**BRIEF 1**
From the commentary on relationship and character development, extract the passage starting at "Relationship development and" and ending at "that are TBA.".

**QUOTED PASSAGE**
-*-*-
Relationship development and closure:
   Another important example of foreshadowing is when Crowley is crying about how the MC got Ace and Deuce to work together. Throughout the story lines it’s been obvious that the students were unused to teamwork and incapable of holding healthy relationships. The climax will likely include quite a bit of teamwork with all of the dorms working together to reach a common goal. 
   Although many of the students improved after their overblots, very few relationship matters where addressed afterwards unless absolutely necessary (scarabia’s brief explanation). It is highly likely that any strained relationships will be directed in a positive direction through circumstances that are TBA. 
   That said it is also highly unlikely that these relationships will be directly and vocally addressed. Open ended relationships are key in making a good story line because it leaves the reader to their own conclusions. When a reader comes to their own conclusions it is likely that they will create a future image that allows them to be pleased with how the story ended. It is a very effective way to let each individual reader become pleased with the story as a whole despite the fact that everyone has different tastes in stories.
Character development:
   It will be the same way with individual character development as well. A lack of vocal and direct development will be replaced by character choices, hidden changes in word choices, and emotional expression to display how a character is acting differently than in the beginning of the story.
   Even with no specific closure on whether or not a character really has changed. The reader will perceive the outlook of that character in a way that caters to their own tastes.
-*-*-
Extracted records
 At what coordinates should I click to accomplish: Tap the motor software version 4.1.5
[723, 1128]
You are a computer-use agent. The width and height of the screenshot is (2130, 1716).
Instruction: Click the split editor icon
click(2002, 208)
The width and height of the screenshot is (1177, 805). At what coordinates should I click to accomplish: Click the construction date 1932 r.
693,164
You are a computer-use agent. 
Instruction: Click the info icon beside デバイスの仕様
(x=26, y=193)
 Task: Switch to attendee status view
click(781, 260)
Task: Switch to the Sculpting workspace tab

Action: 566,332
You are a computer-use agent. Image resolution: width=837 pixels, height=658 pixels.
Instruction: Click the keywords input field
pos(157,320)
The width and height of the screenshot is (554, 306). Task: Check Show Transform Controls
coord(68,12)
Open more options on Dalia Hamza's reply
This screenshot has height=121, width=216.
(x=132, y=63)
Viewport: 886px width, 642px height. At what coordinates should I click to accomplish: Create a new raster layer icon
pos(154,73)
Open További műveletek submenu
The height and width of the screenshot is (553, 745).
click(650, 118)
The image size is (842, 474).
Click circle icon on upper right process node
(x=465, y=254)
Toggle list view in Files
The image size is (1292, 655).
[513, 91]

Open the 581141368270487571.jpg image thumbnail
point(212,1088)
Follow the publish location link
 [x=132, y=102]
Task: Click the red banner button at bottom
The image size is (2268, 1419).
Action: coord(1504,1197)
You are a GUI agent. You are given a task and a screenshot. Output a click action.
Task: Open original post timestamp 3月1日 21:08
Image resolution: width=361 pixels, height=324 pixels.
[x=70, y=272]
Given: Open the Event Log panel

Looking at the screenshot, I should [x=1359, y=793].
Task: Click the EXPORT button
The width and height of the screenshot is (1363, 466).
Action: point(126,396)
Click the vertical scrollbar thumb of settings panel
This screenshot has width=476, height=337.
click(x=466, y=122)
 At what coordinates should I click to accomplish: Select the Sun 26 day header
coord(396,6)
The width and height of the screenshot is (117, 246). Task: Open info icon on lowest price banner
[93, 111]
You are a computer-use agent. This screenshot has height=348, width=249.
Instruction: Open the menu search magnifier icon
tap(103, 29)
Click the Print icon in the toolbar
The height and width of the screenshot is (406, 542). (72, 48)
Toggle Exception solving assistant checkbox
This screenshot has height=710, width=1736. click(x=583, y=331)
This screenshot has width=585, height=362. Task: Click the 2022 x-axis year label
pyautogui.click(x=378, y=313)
-*-*-
**BRIEF 2**
Gather each line of the records that contains the word "what".

**FINISHED ANSWER 1**
Relationship development and closure:
   Another important example of foreshadowing is when Crowley is crying about how the MC got Ace and Deuce to work together. Throughout the story lines it’s been obvious that the students were unused to teamwork and incapable of holding healthy relationships. The climax will likely include quite a bit of teamwork with all of the dorms working together to reach a common goal. 
   Although many of the students improved after their overblots, very few relationship matters where addressed afterwards unless absolutely necessary (scarabia’s brief explanation). It is highly likely that any strained relationships will be directed in a positive direction through circumstances that are TBA.

**FINISHED ANSWER 2**
 At what coordinates should I click to accomplish: Tap the motor software version 4.1.5
The width and height of the screenshot is (1177, 805). At what coordinates should I click to accomplish: Click the construction date 1932 r.
Viewport: 886px width, 642px height. At what coordinates should I click to accomplish: Create a new raster layer icon
 At what coordinates should I click to accomplish: Select the Sun 26 day header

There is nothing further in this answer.